%%
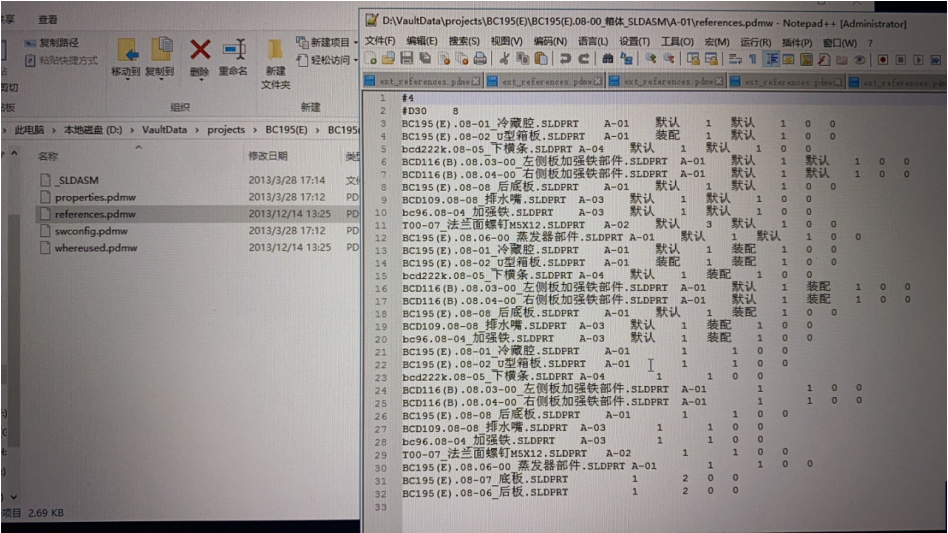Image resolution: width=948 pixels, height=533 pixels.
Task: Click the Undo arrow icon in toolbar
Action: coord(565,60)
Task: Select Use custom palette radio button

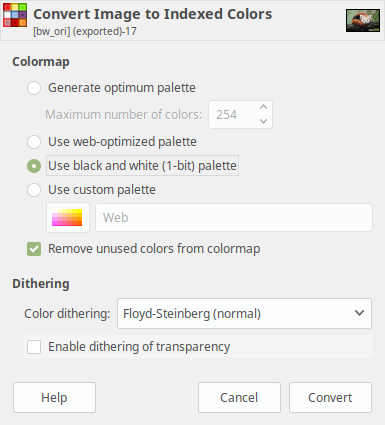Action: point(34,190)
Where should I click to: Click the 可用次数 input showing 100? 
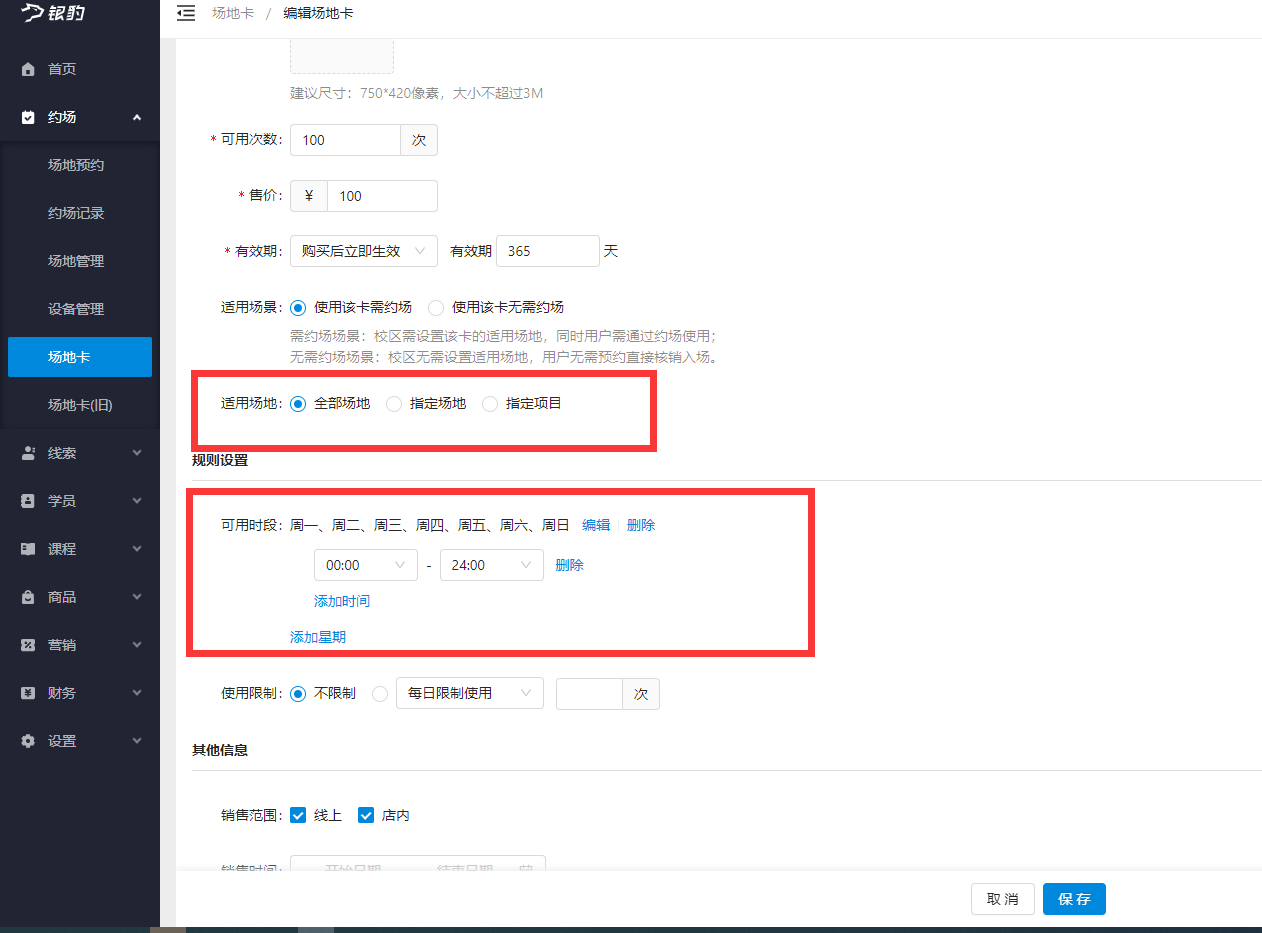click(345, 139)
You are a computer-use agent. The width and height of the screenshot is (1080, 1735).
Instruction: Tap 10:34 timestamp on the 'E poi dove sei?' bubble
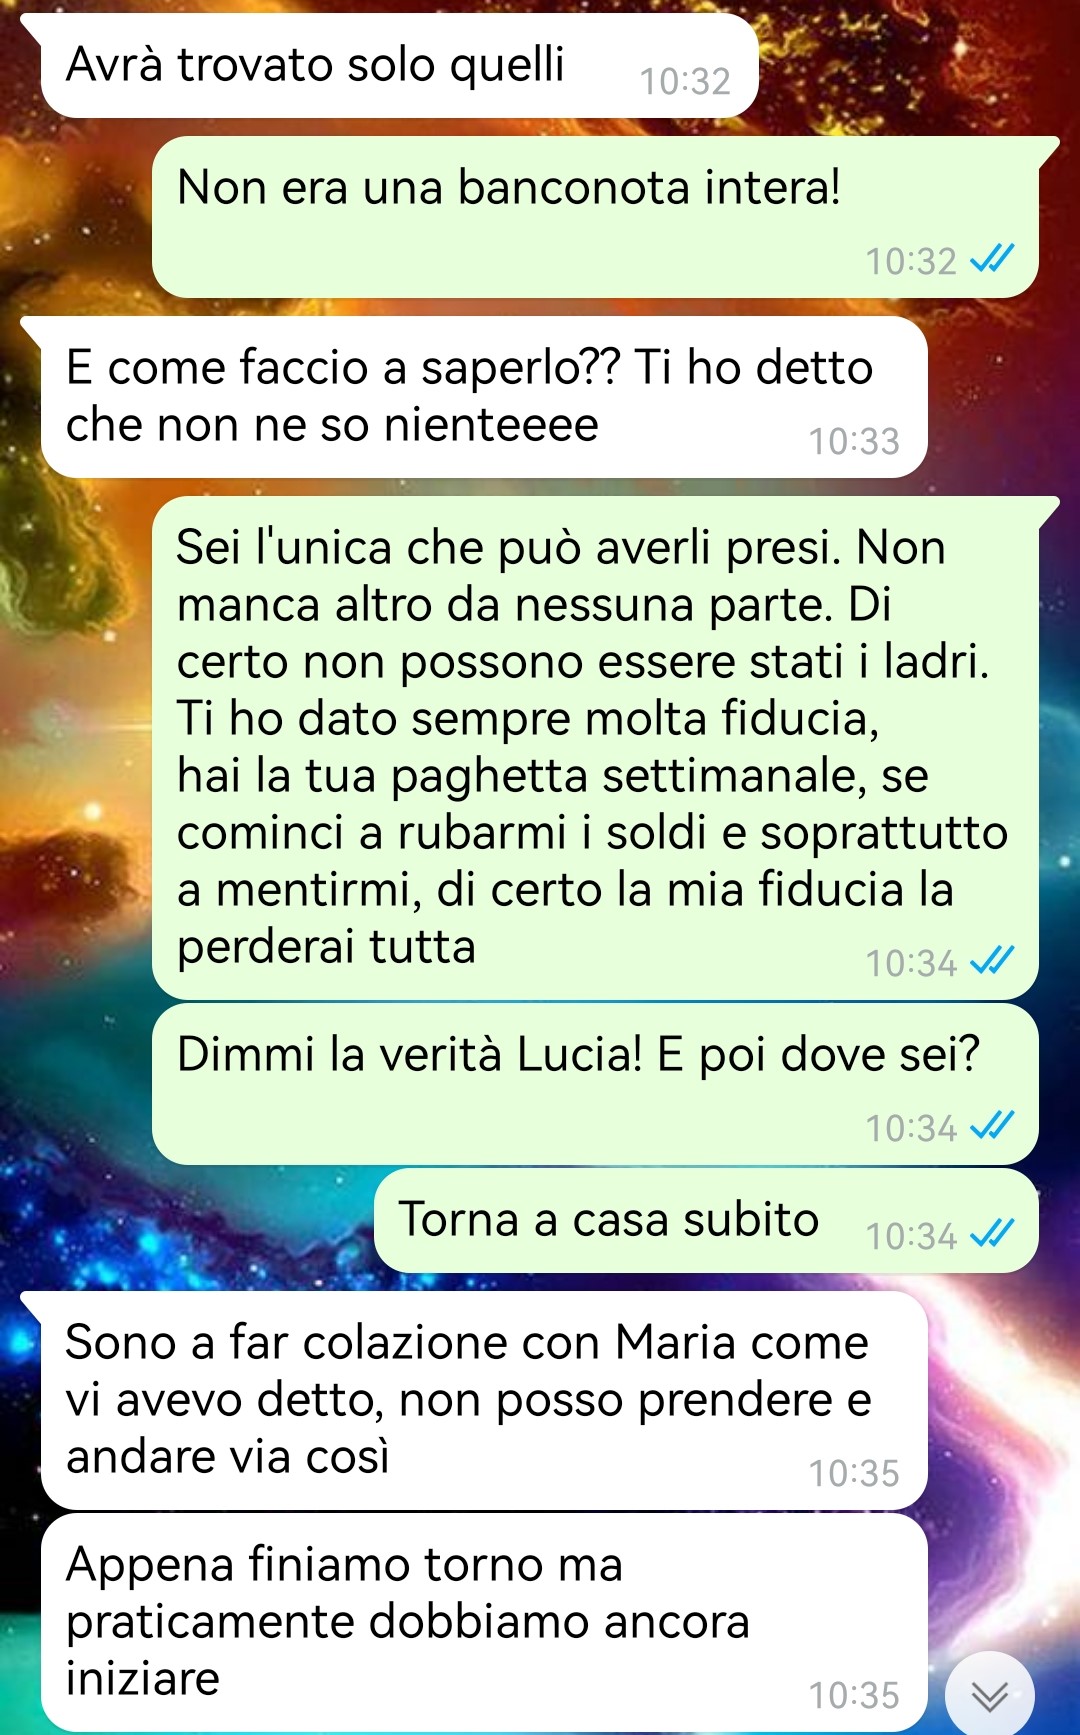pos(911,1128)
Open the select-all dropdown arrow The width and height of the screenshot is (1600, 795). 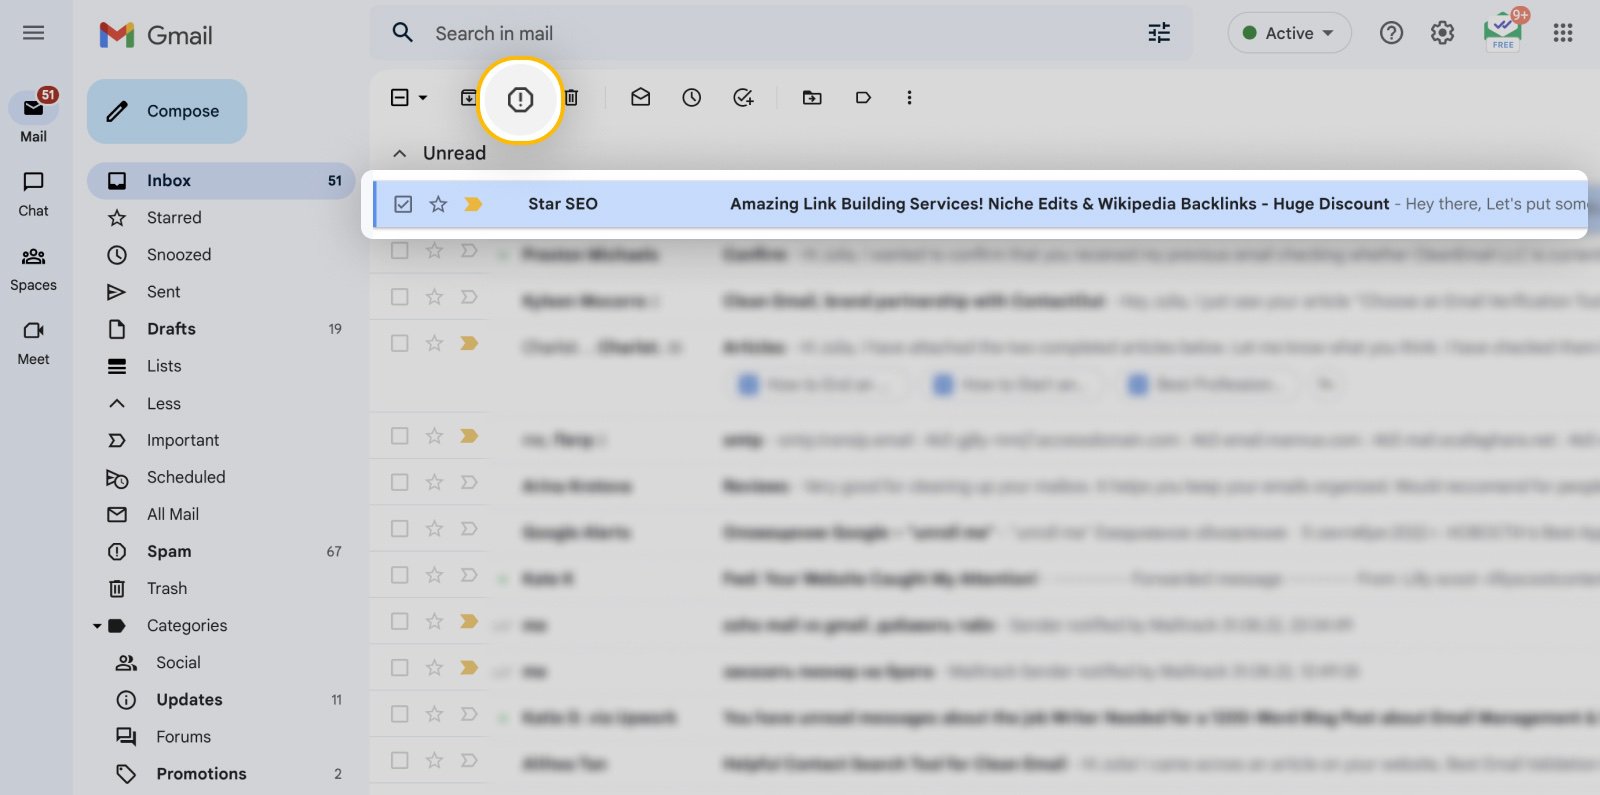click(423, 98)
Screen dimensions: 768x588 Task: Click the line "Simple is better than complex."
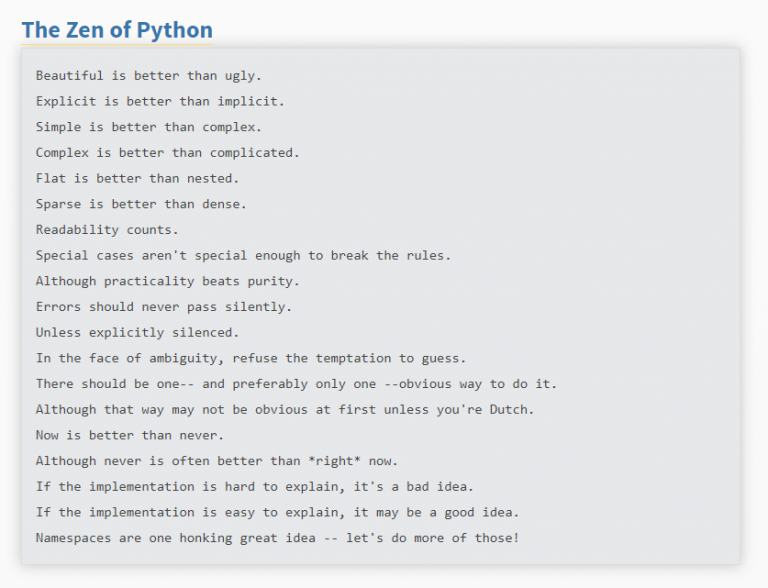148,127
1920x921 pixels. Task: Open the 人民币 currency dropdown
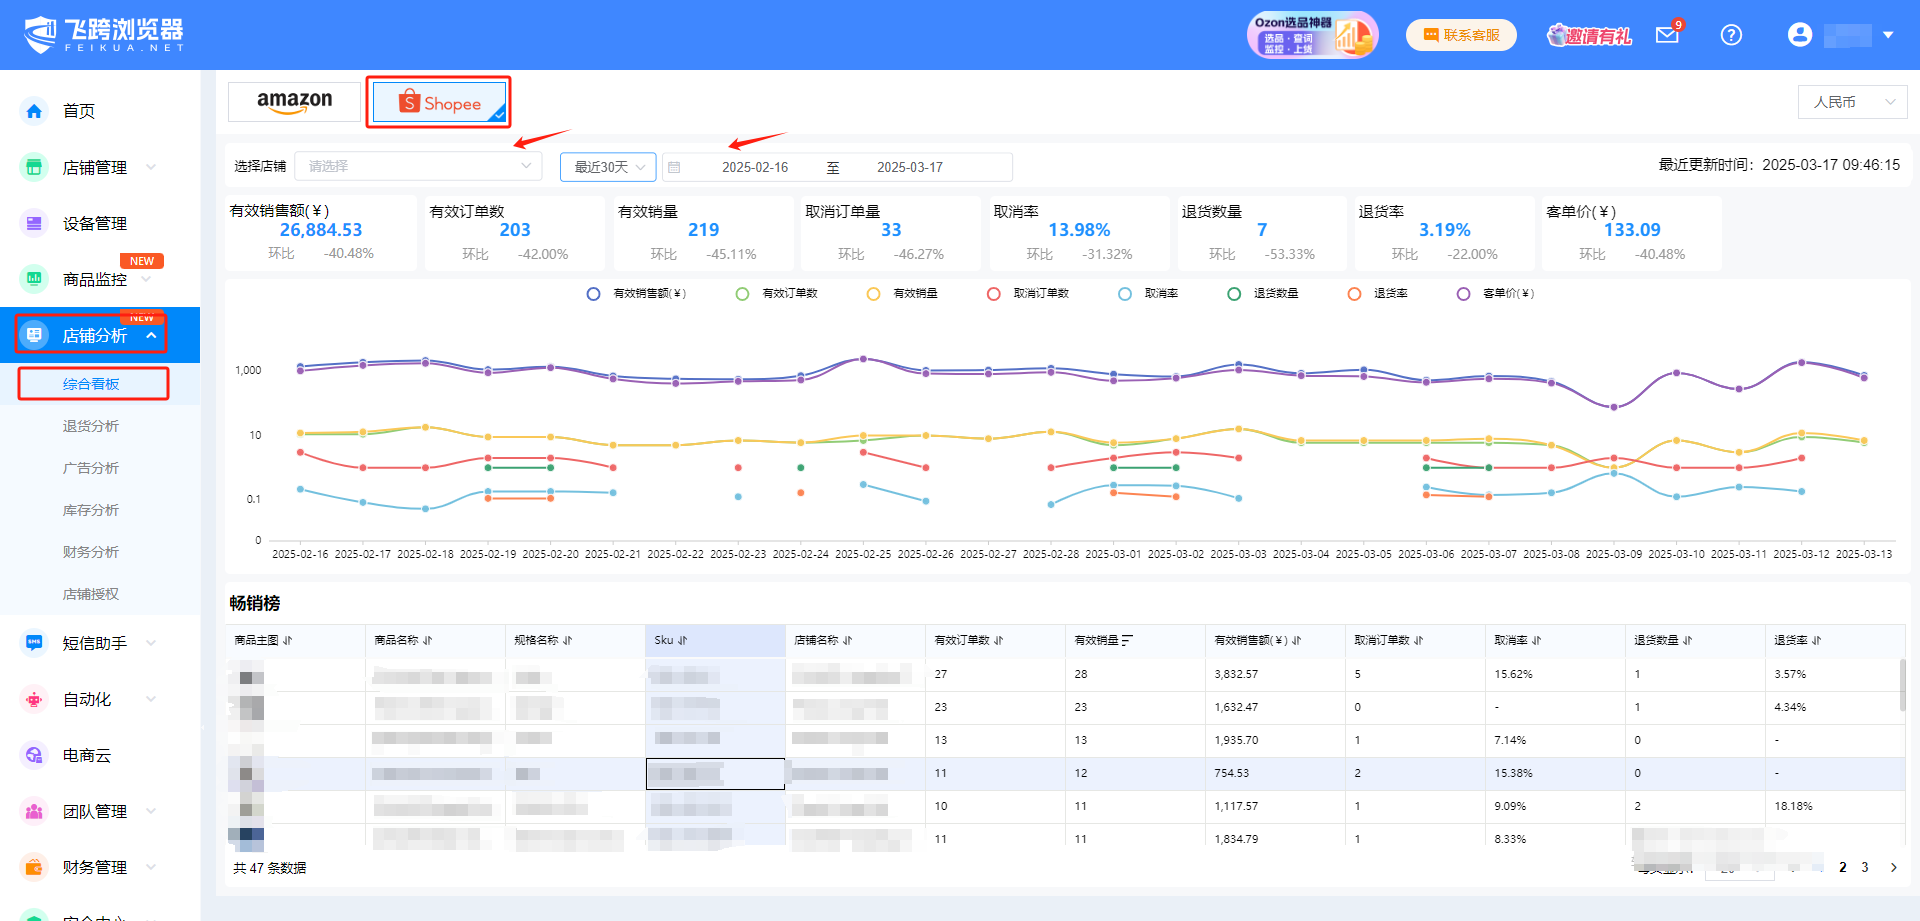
%%
Task prompt:
In the records above, find the line containing "Screen dimensions: 768x588", then write out exactly that line and every later one through the last, omitting pictures.

Solution to the problem:
Screen dimensions: 768x588 Task: Click the line "Simple is better than complex."
148,127
1920x921 pixels. Task: Open the 人民币 currency dropdown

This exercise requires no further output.